Popular Post

Friday, June 14, 2019


Re-posting interesting article from


R vs. Python for Data Science

Norm Matloff, Prof. of Computer Science, UC Davis; my bio

Hello! This Web page is aimed at shedding some light on the perennial R-vs.-Python debates in the Data Science community. As a professional computer scientist and statistician, I hope to shed some useful light on the topic. I have potential bias — I've written 4 R-related books, and currently serve as Editor-in-Chief of the R Journal — but I hope this analysis will be considered fair and helpful.


Clear win for Python.
This is subjective, of course, but having written (and taught) in many different programming languages, I really appreciate Python's greatly reduced use of parentheses and braces:
if x > y: 
   z = 5
   w = 8
if (x > y)
   z = 5
   w = 8
Python is sleek!

Learning curve

Huge win for R.
To even get started in Data Science with Python, one must learn a lot of material not in base Python, e.g., NumPy, Pandas and matplotlib.
By contrast, matrix types and basic graphics are built-in to base R. The novice can be doing simple data analyses within minutes. Python libraries can be tricky to configure, even for the systems-savvy, while most R packages run right out of the box.

Available libraries

Call it a tie.
CRAN has over 12,000 packages. PyPI has over 183,000, but it seems thin on Data Science.
For example, I once needed code to do fast calculation of nearest-neighbors of a given data point. (NOT code using that to do classification.) I was able to immediately find not one but two packages to do this. By contrast, just now I tried to find nearest-neighbor code for Python and at least with my cursory search, came up empty-handed; there was just one implementation that described itself as simple and straightforward, nothing fast.
The following searches in PyPI turned up nothing: log-linear model; Poisson regression; instrumental variables; spatial data; familywise error rate; etc.

Machine learning

Slight edge to Python here.
The Pythonistas would point to a number of very finely-tuned libraries, e.g. AlexNet, for image recognition. Good, but R versions easily could be developed. The Python libraries' power comes from setting certain image-smoothing ops, which easily could be implemented in R's Keras wrapper, and for that matter, a pure-R version of TensorFlow could be developed. Meanwhile, I would claim that R's package availabity for random forests and gradient boosting are outstandng.

Statisical correctness

Big win for R.
In my book, the Art of R Programming, I made the statement, "R is written by statisticians, for statisticians," which I'm pleased to see pop up here and there on occasion. It's important!
To be blunt, I find the machine learning people, who mostly advocate Python, often have a poor understanding of, and in some cases even a disdain for, the statistical issues in ML. I was shocked recently, for instance, to see one of the most prominent ML people, state in his otherwise outstanding book that standardizing the data to mean-0, variance-1 means one is assuming the data are Gaussian — absolutely false and misleading.

Parallel computation

Let's call it a tie.
Neither the base version of R nor Python have good support for multicore computation. Threads in Python are nice for I/O, but parallel computation using them is impossible, due to the infamous Global Interpreter Lock. Python's multiprocessing package is not a good workaround, nor is R's 'parallel' package. External libraries supporting cluster computation are OK in both languages.
Currently Python has better interfaces to GPUs.

C/C++ interface

Slight win for R.
Though there are tools like swig etc. for interfacing Python to C/C++, as far is I know there is nothing remotely as powerful as R's Rcpp for this at present. The Pybind11 package is being developed.
In addition, R's new ALTREP idea has great potential for enhancing performance and usability.
On the other hand, the Cython and PyPy variants of Python can in some cases obviate the need for explicit C/C++ interface in the first place.
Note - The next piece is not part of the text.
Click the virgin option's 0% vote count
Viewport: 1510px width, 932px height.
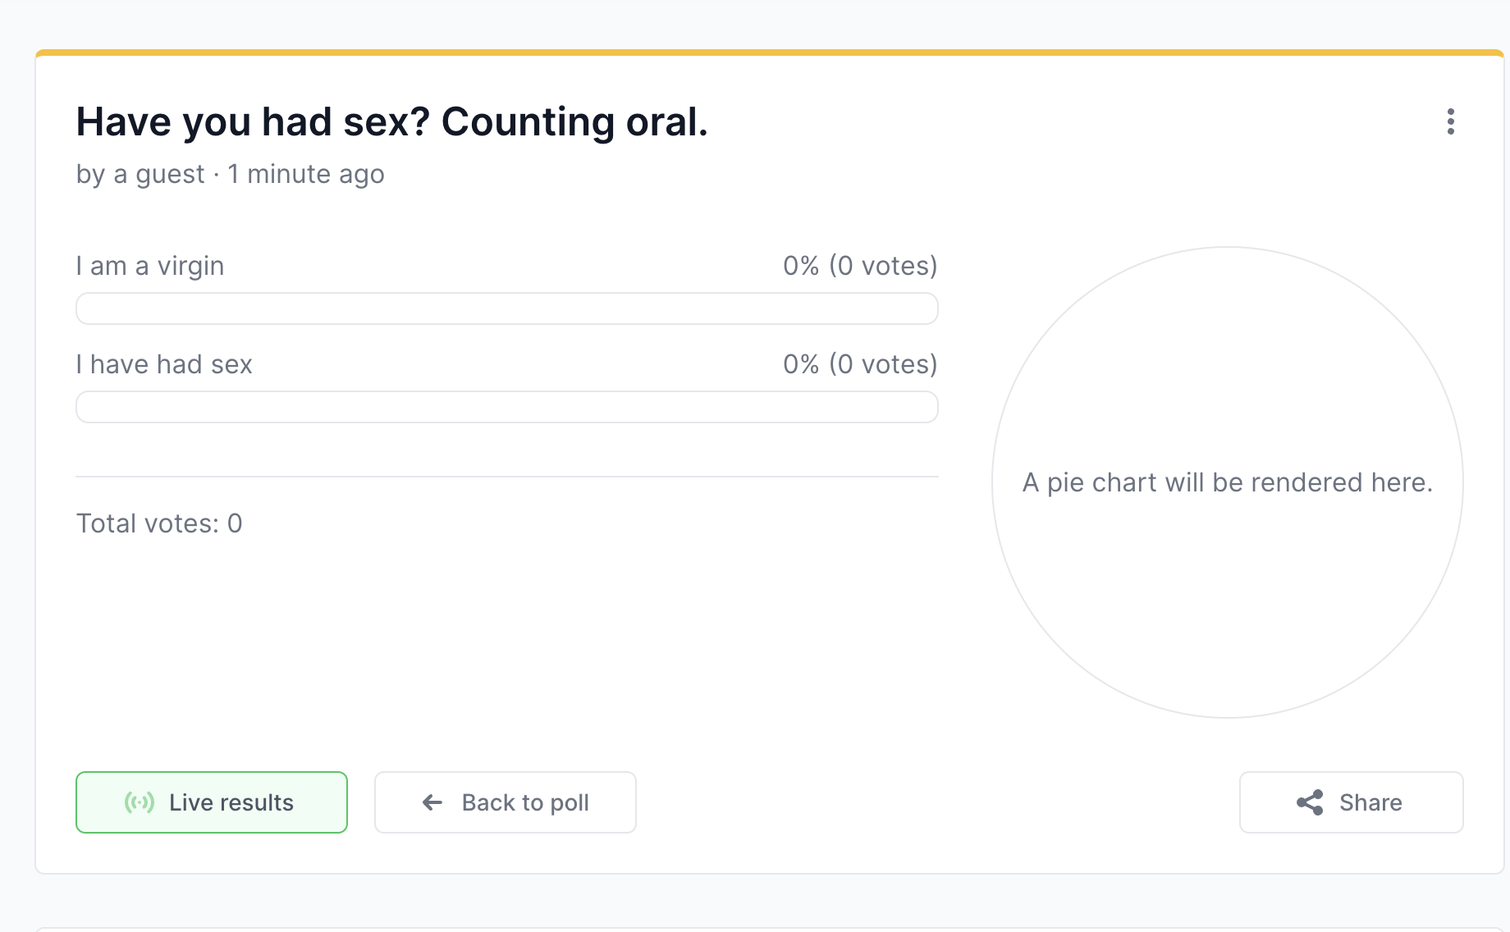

Object orientation, metaprogramming

Slight win for R.
For instance, though functions are objects in both languages, R takes that more seriously than does Python. Whenever I work in Python, I'm annoyed by the fact that I cannot print a function to the terminal, which I do a lot in R.
Python has just one OOP paradigm. In R, you have your choice of several, though some may debate that this is a good thing.
Given R's magic metaprogramming features (code that produces code), computer scientists ought to be drooling over R.

Language unity

Horrible loss for R.
Python is currently undergoing a transition from version 2.7 to 3.x. This will cause some disruption, but nothing too elaborate.
By contrast, R is rapidly devolving into two mutually unintelligible dialects, ordinary R and the Tidyverse. Sadly, this is a conscious effort by a commercial entity that has come to dominate the R world, RStudio. I know and admire the people at RStudio, but a commercial entity should not have such undue influence on an open-source project.
It might be more acceptable if the Tidyverse were superior to ordinary R, but in my opinion it is not. It makes things more difficult for beginners. E.g. the Tidyverse has so many functions, some complex, that must be learned to do what are very simple operations in base R. Pipes, apparently meant to help beginners learn R, actually make it more difficult, I believe. And the Tidyverse is of questionable value for advanced users.

Linked data structures

Likely win for Python.
Classical computer science data structures, e.g. binary trees, are easy to implement in Python. While this can be done in R using its 'list' class, I'd guess that it is slow.

R/Python interoperability

RStudio is to be commended for developing the reticulate package, to serve as a bridge between Python and R. It's an outstanding effort, and works well for pure computation. But as far as I can tell, it does not solve the knotty problems that arise in Python, e.g. virtual environments and the like.
At present, I do not recommend writing mixed Python/R code.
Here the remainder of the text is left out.